Item position entries:
* start *

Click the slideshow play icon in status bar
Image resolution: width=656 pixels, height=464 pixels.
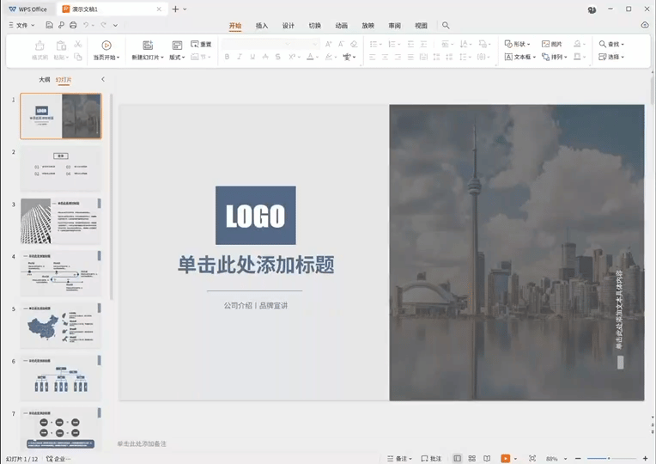[505, 459]
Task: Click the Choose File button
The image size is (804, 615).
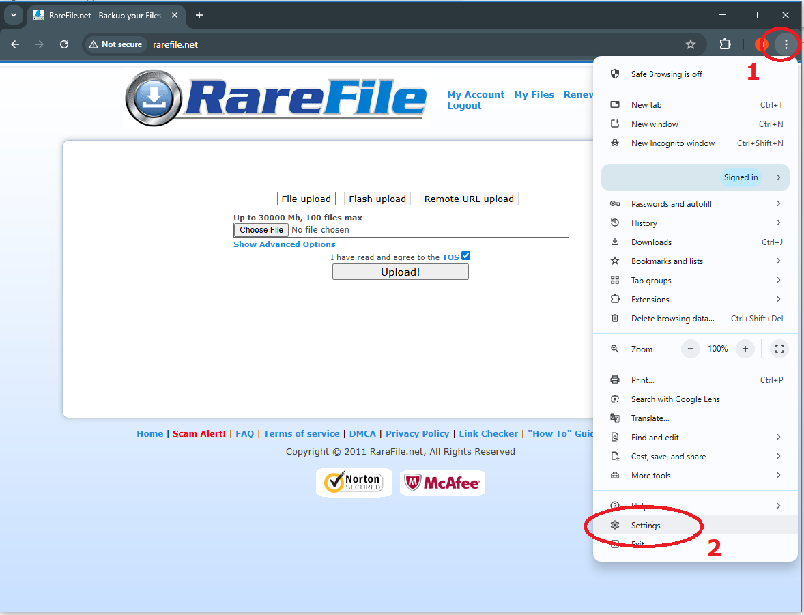Action: tap(261, 230)
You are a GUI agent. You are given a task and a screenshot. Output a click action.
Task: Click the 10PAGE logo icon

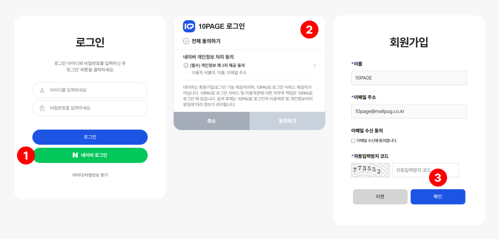[189, 26]
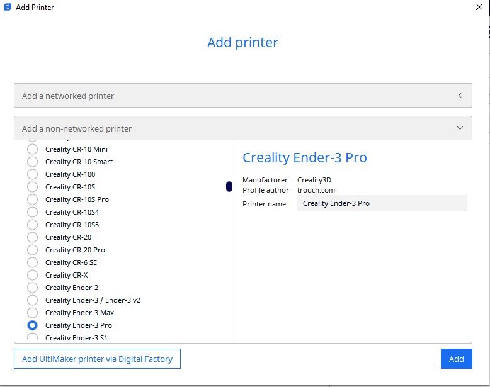Click the printer list scrollbar handle
The image size is (490, 387).
tap(229, 186)
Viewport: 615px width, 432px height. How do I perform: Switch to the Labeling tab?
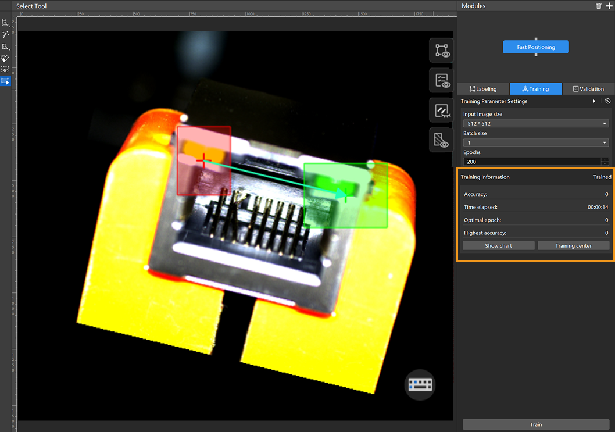click(483, 89)
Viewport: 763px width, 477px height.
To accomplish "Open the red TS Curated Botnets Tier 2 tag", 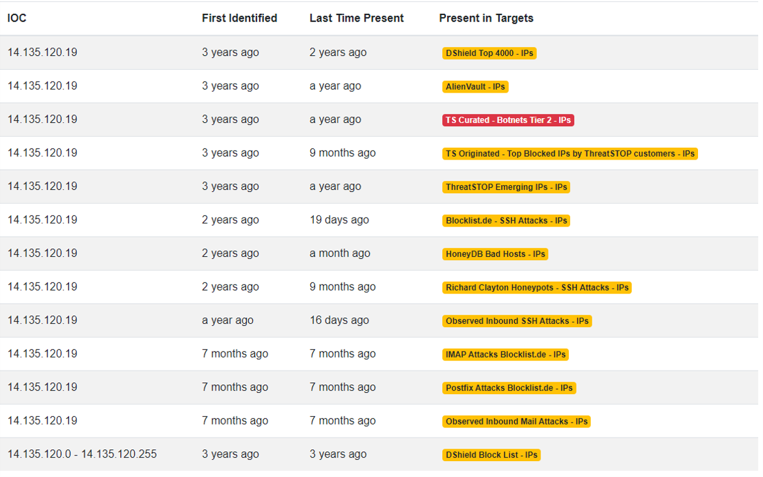I will pyautogui.click(x=508, y=120).
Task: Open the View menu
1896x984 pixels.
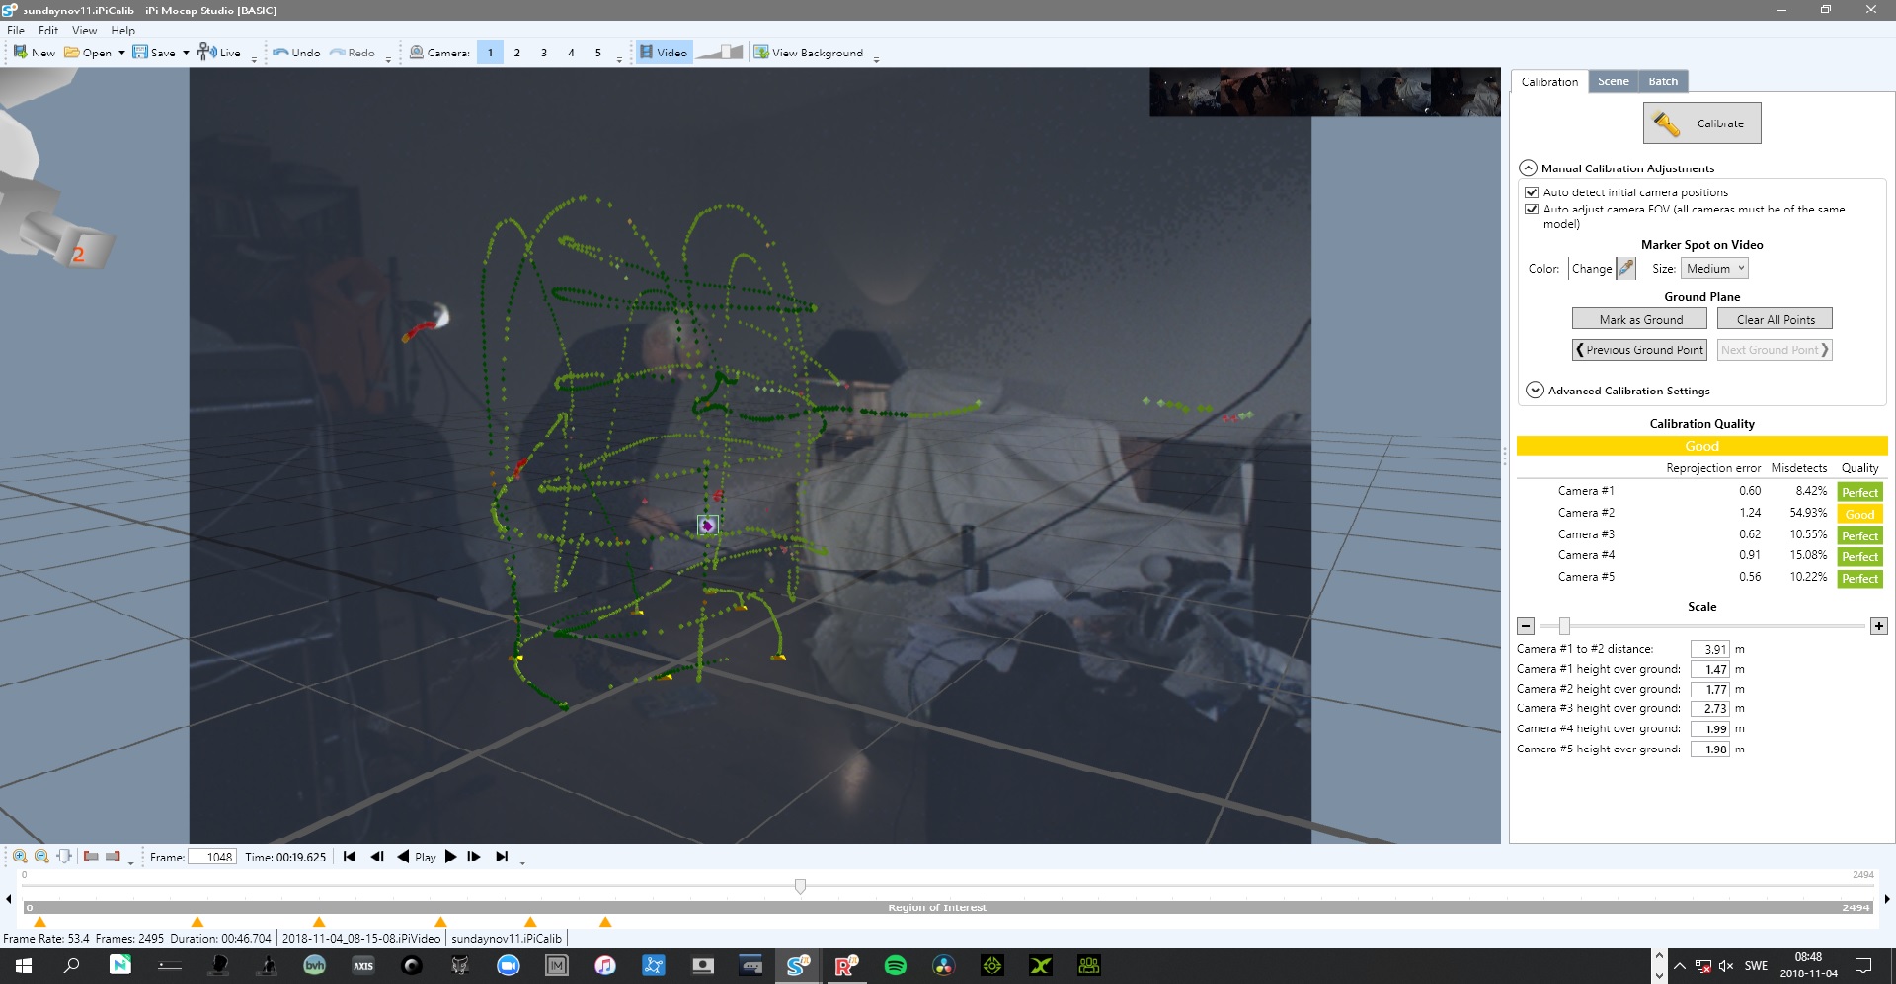Action: coord(84,30)
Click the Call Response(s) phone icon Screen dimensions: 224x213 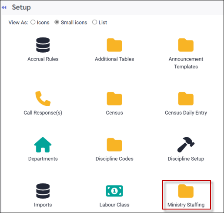click(43, 98)
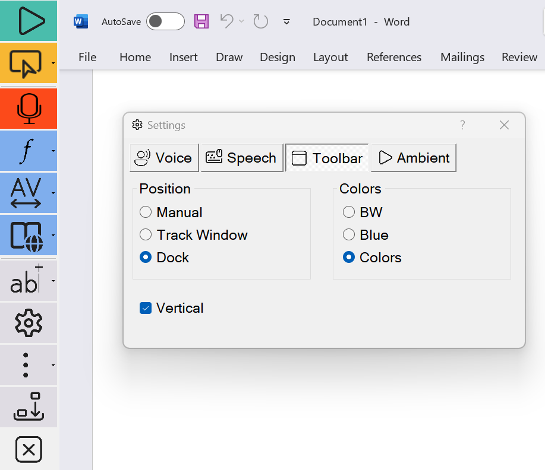Select the Play icon in the sidebar
545x470 pixels.
point(28,20)
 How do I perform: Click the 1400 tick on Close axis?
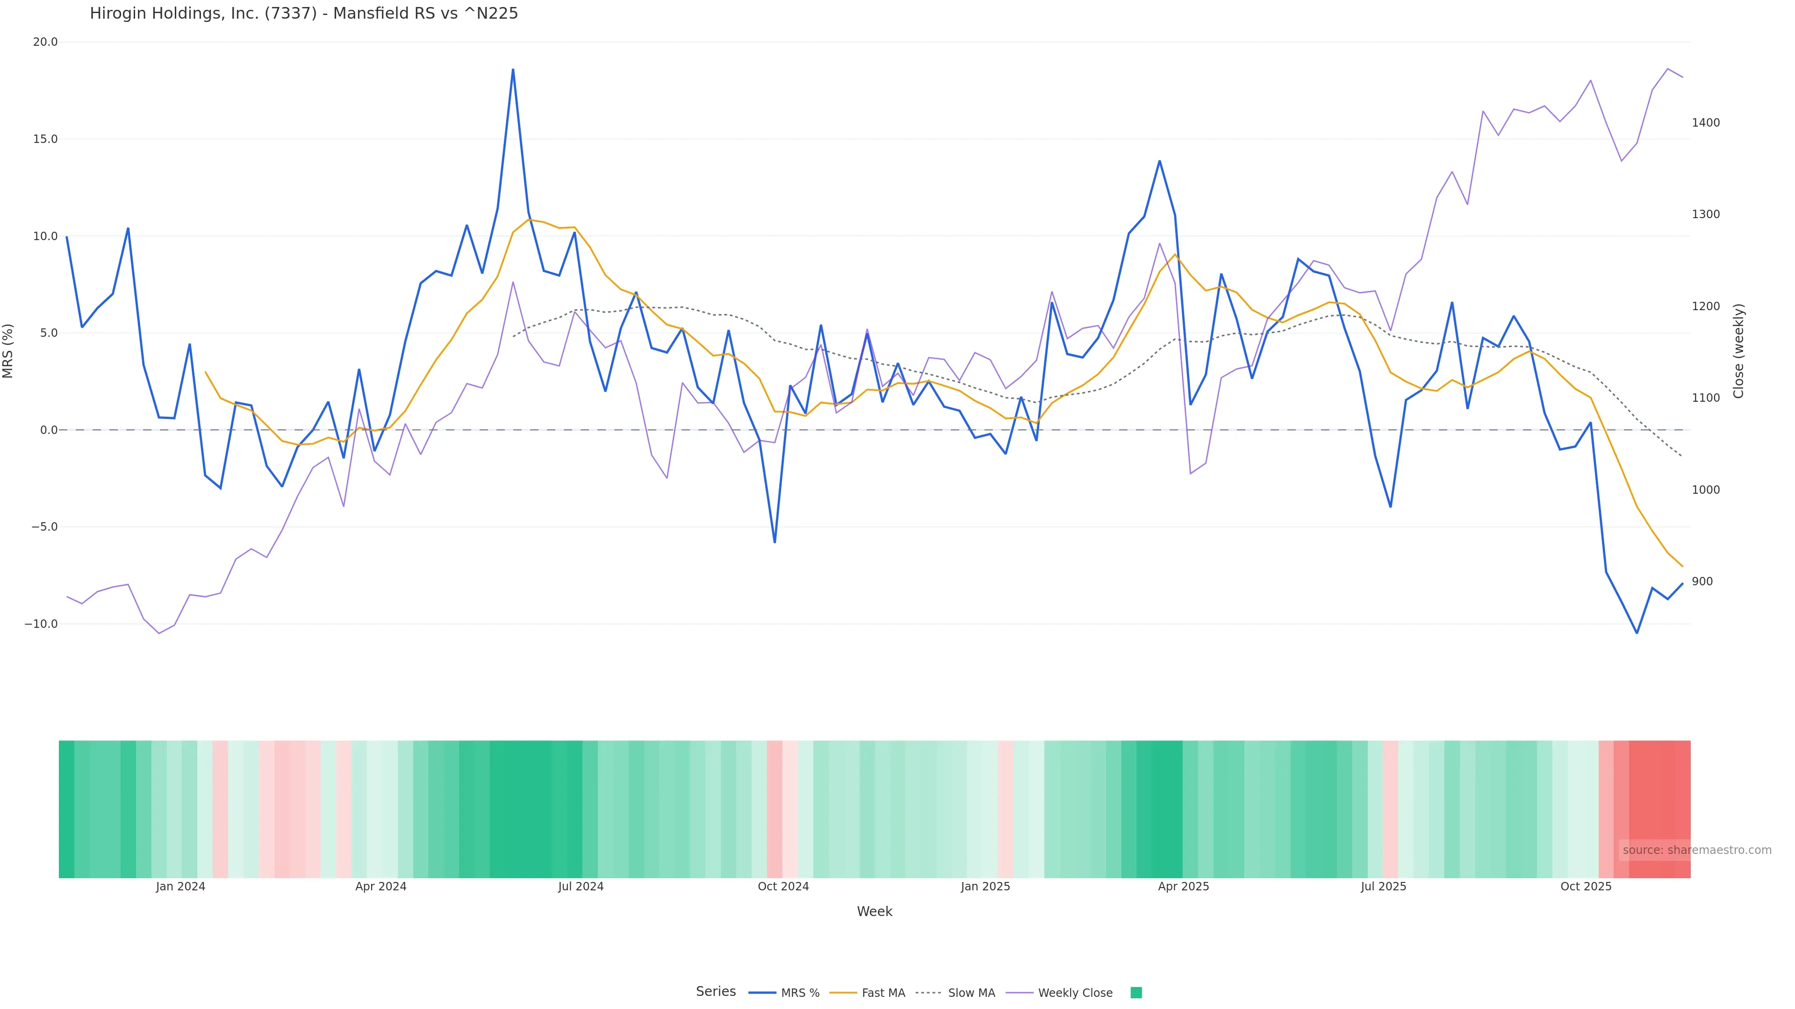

* end *

**Description of the task**
Switch every "icon" to "symbol" in the data starting at the first line and ending at the line with "click(483, 89)", and rewrite those lines with everything else the same. Omit the pictures.

**Answer for the task**
Click the slideshow play symbol in status bar
Image resolution: width=656 pixels, height=464 pixels.
[505, 459]
Task: Click the Choose File button
The image size is (804, 615).
Action: tap(261, 230)
You are a GUI agent. You are given a task and a screenshot. Output a click action.
Task: Click the 10PAGE logo symbol

[189, 26]
Click the printer list scrollbar handle
The image size is (490, 387).
tap(229, 186)
Viewport: 615px width, 432px height. How do I perform: Switch to the Labeling tab?
click(483, 89)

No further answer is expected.